--- DATA PROVIDED ---

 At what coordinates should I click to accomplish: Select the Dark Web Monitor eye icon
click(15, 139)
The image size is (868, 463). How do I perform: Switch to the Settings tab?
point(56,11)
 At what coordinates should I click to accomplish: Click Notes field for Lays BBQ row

---
--- DATA PROVIDED ---

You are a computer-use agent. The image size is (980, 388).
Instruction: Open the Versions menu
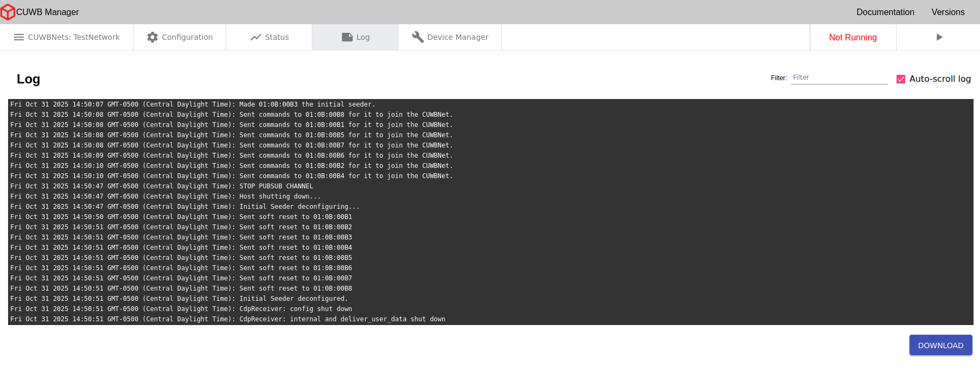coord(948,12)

---
--- DATA PROVIDED ---

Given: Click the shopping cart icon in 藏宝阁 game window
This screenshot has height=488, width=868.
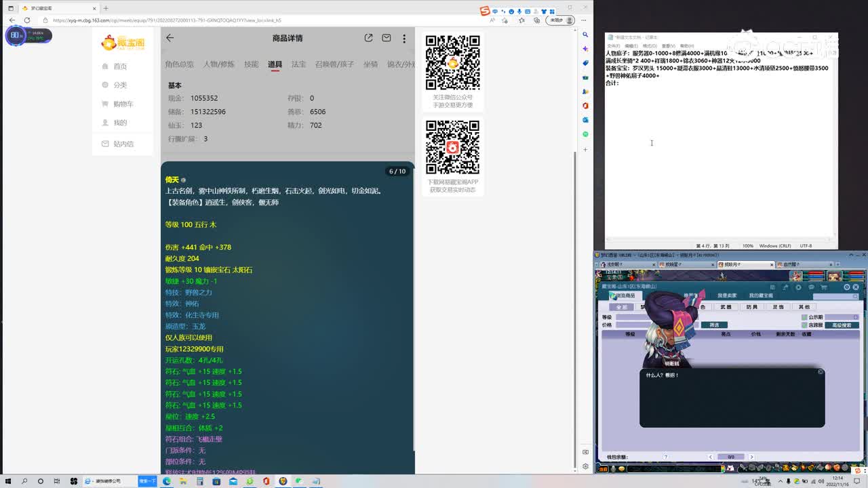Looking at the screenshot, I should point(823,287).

---

* _WHAT IS EXPECTED_
Please transcribe exactly the lines above from the line that has "The image size is (868, 463)." up to and including the line that has "At what coordinates should I click to accomplish: Click"; no other line belongs in the answer.

* _FINISHED EXERCISE_
The image size is (868, 463). How do I perform: Switch to the Settings tab?
point(56,11)
 At what coordinates should I click to accomplish: Click Notes field for Lays BBQ row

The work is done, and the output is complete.